• _Excerpt provided_:

******************************

Cognitive Biases and Data Visualization

Cognitive Biases and Data Visualization

Billie Anderson, J. Michael Hardin
Copyright: © 2023 |Pages: 13
DOI: 10.4018/978-1-7998-9220-5.ch076
(Individual Chapters)
No Current Special Offers


This article will provide background on cognitive biases related to data visualizations, with a particular interest towards visual analytics in big data environments. Cognitive biases that appear in visualizations will be discussed. A review of recent studies related to designing experiments to mitigate cognitive biases in data visualizations will be presented. Recommendations, using applied frameworks for detecting and mitigating biases in single visualizations and visual analytic systems, will be provided to practitioners.
Chapter Preview


In 1974, the term cognitive bias was coined by Tversky & Kahneman (1974). Since then, there has been an abundance of research in multiple disciplines such as economics, healthcare, social sciences, and psychology that has been impacted by this term (Featherston et al., 2020). Cognitive biases are errors in judgment or decisions that are made by humans when they attempt to process too much information at a time or when they do not have sufficient information to make correct decisions. Cognitive biases can be found in disciplines from accounting to healthcare. Biases such as overconfidence, anchoring, framing, and confirmation can affect an auditor’s judgement and decision-making abilities (Chang & Luo, 2021). Gopal et al. (2021) developed a checklist to assist medical providers to guard against bias such as mental shortcuts that can lead to errors in diagnosing and treating patients.

Researchers have identified several cognitive biases and there is no doubt that these cognitive biases have led to poor decisions in a multitude of disciplines. Cognitive biases are pervasive across many disciplines. For example, 75% of clinical errors in internal medicine clinical settings are thought to be rooted in cognitive biases (D O’Sullivan & Schofield, 2018). Another study found that it is impossible for cancer patients to make informed choices owing to the treatment provider’s cognitive biases and this is likely to lead to overtreatment (Ozdemir & Finkelstein, 2018). Companies that wish to enter international markets can encounter cognitive biases that, if not overcome, can lead to failure of new product launch (Paul & Mas, 2020).

Data visualization can assist in reducing cognitive biases. Data visualization plays a key role in decision-making process. Visualization allows for data to be consumable, that is, interpretable easily. If data is not consumable, there is a tendency to ignore the facts and rely more on biases. Data visualizations should guard against cognitive biases. However, researchers have found that cognitive biases do exist within data visualizations and can affect decision-making abilities (Padilla et al., 2018). Most recently, there has been interest in designing empirical studies that determine whether cognitive biases can be alleviated (Cho et al., 2017; Dimara et al., 2018; Valdez, Ziefle, & Sedlmair, 2017; Xiong, Van Weelden, & Franconeri, 2019). Some of these studies have provided mitigation strategies to guard against cognitive biases in data visualizations. For example, viewing the data from different positions such as simply reordering the values in a visualization and allowing multiple individuals to critique and provide feedback related to the visualizations (Xiong et al., 2019).

With the advent of big data, practitioners and researchers have become more reliant on data visualizations as a decision-making tool. Telecommunication companies are able to amass large amounts of detailed user data to better understand their customers. Utilities use smart meter data to reduce outages, assign crews, measure energy consumption and meter quality. Governments are able to use data from sensors to monitor road conditions and change the duration of red and green signals of traffic lights according to real-time traffic patterns. With large and complex data, associations, insights, patterns, and errors can be more easily understood with graphical representations than using tables and numbers. The human brain can make sense of pictures more rapidly than tables of numbers. To maximize the impact of big data, it is necessary to incorporate visual analysis at all levels of an organization.

******************************

• _Extracted data_:
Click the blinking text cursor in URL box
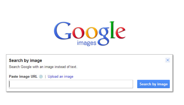The image size is (184, 105). click(9, 84)
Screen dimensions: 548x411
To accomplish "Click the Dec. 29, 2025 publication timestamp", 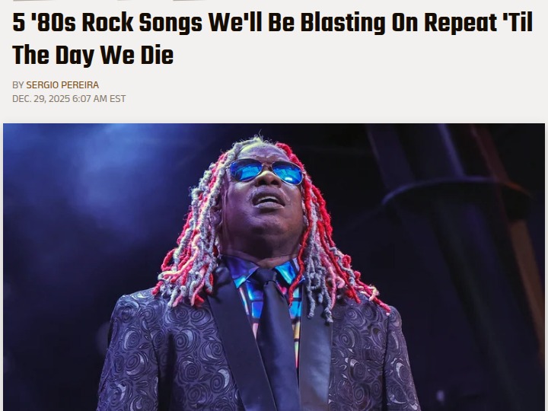I will tap(69, 99).
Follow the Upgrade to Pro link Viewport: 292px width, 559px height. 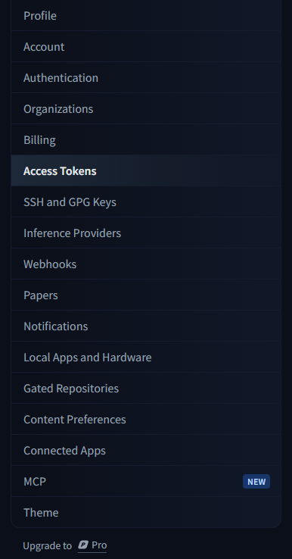(65, 545)
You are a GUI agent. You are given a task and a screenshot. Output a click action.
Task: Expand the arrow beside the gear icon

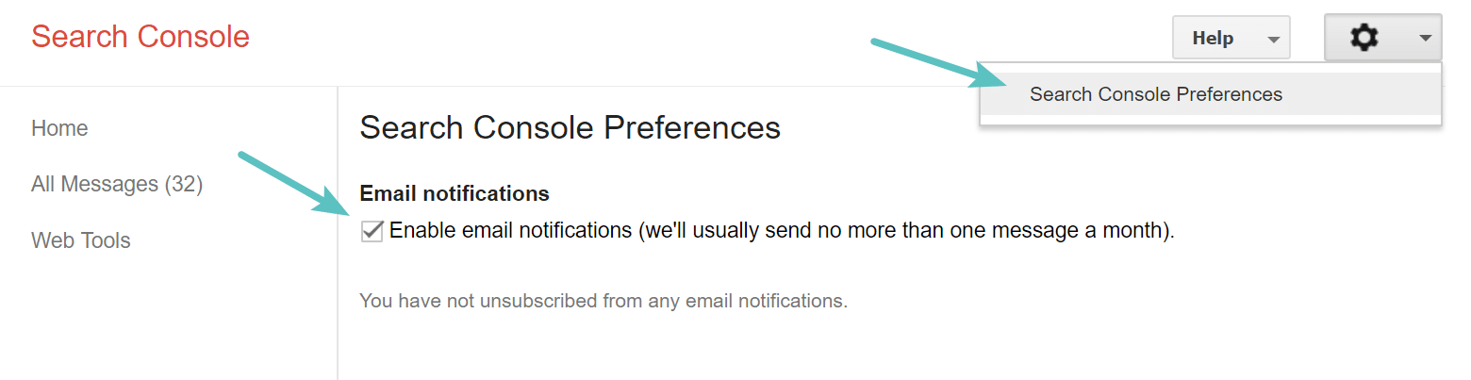pyautogui.click(x=1425, y=39)
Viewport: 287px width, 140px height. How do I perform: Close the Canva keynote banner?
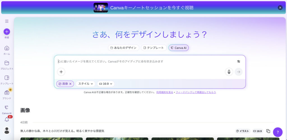point(280,8)
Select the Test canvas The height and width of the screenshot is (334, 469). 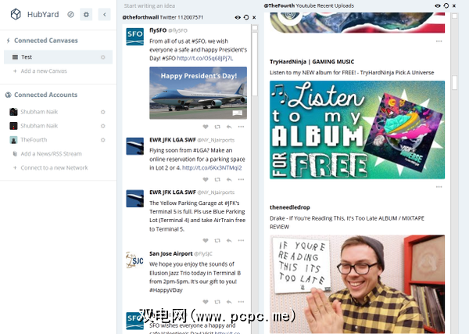(58, 57)
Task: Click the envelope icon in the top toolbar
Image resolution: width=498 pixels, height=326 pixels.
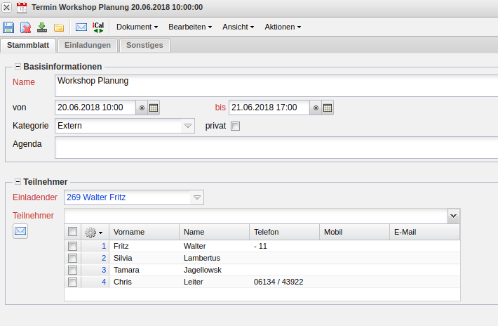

******************************

• _Required action 1_: In the passage on cognitive biases and data visualization, write out the text from "Researchers have identified" up to and including "(Paul & Mas, 2020).".
• _Required action 2_: Which biases does the passage on cognitive biases and data visualization say can affect an auditor's judgment and decision-making abilities? List them all.

• _Written answer 1_:
Researchers have identified several cognitive biases and there is no doubt that these cognitive biases have led to poor decisions in a multitude of disciplines. Cognitive biases are pervasive across many disciplines. For example, 75% of clinical errors in internal medicine clinical settings are thought to be rooted in cognitive biases (D O’Sullivan & Schofield, 2018). Another study found that it is impossible for cancer patients to make informed choices owing to the treatment provider’s cognitive biases and this is likely to lead to overtreatment (Ozdemir & Finkelstein, 2018). Companies that wish to enter international markets can encounter cognitive biases that, if not overcome, can lead to failure of new product launch (Paul & Mas, 2020).

• _Written answer 2_: Overconfidence, anchoring, framing, and confirmation.